▶ [Source extract]

════════

Today’s Photo Friday theme is “Spot,” which gives me a good excuse to re-post this photo of a cheetah from the San Diego Wild Animal Park, snapped the afternoon J and I got married there last year. If you want to see some of the other wild “guests” at our Wild Animal Park wedding, you can click here. Enjoy!

Persian Ceiling

Long-time readers of “Hoarded Ordinaries” might remember the entry I posted after seeing the glass flowers at the Harvard Museum of Natural History in March, 2006. Crafted by 19th century glass artisans Leopold and Rudolph Blaschka, these botanical specimens amazed me with their life-like detail. “Hearing the phrase ‘glass flowers,'” I wrote, “I imagined the objects on exhibit would look like glass first and flowers second: pretty, colorful, and entirely artificial looking, more art than science.” What I’d expected when I went to see the Blaschkas’ glass flowers, in other words, was something like the work of Dale Chihuly.

Clustered

The countless flower-like forms in “Through the Looking Glass,” the exhibit of Dale Chihuly’s glass sculptures at Boston’s Museum of Fine Arts through August 8th, are exactly what the Blaschkas’ flowers aren’t. Commissioned by a botany professor in 1886, the Blaschkas’ glass flowers are realistic specimens that capture plant anatomy in painstaking detail. Dale Chihuly’s flowering forms, on the other hand, suggest the color and shape of flowers as seen in a dream. The Blaschkas captured the anatomical details of plants as they are, and Dale Chihuly captures the contours and colors of flowers as they could be. “These are flowers,” you might say in response to the Blaschkas’ handiwork; of Chihuly’s specimens, “these are flowers on drugs.” Any questions?

Piled platters

“It’s like standing inside a kaleidoscope,” one museum-goer observed. “It’s like something out of Willy Wonka,” another woman noted. Stepping into Dale Chihuly’s fertile, flowering world, you’re forced to resort to metaphor, the forms before you not quite matching anything you’ve seen before. “It kind of looks like a cactus,” one visitor said in reference to Chihuly’s “Lime Green Icicle Tower,” and I overheard other onlookers comparing various pieces to fruit, candy, and an entire menagerie of exotic, sinuous creatures.

Turning the corner to consider the room-length wilderness of “Mille Fiori,” for instance, you might as well leave language at the door, the forms before you suggesting a hybrid riot of animal, vegetable, and miracle.

════════

▶ [Data]
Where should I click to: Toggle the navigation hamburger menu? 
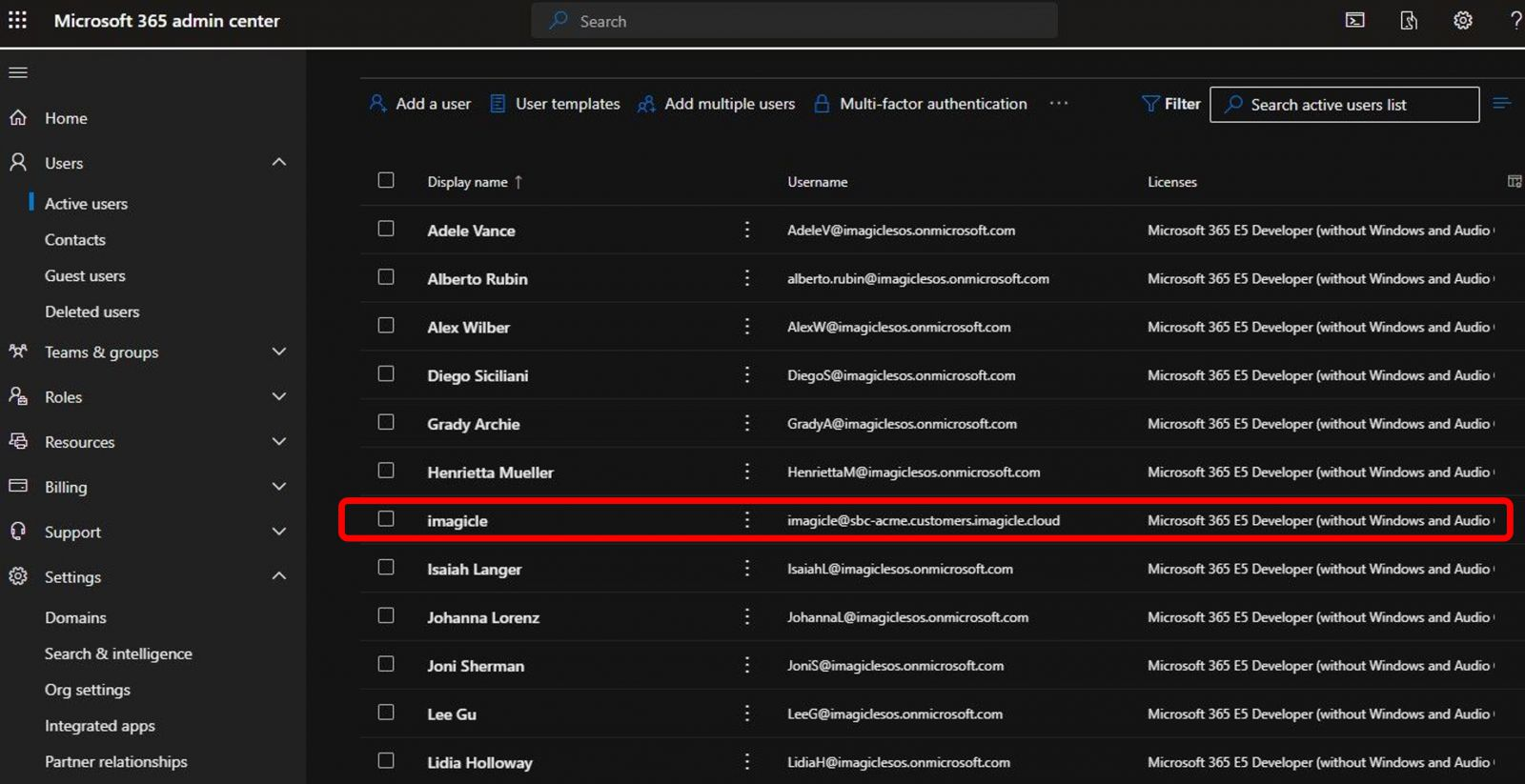coord(18,72)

════════

▶ [Exercise goal]
In the glass flowers post:
1. Which artisans crafted the glass flowers at the Harvard Museum of Natural History?
2. At which museum is the Chihuly exhibit, and through what date?
3. Which Chihuly piece did one visitor say looks like a cactus?

▶ [Result of the task]
1. Leopold and Rudolph Blaschka.
2. Boston's Museum of Fine Arts, through August 8th.
3. "Lime Green Icicle Tower."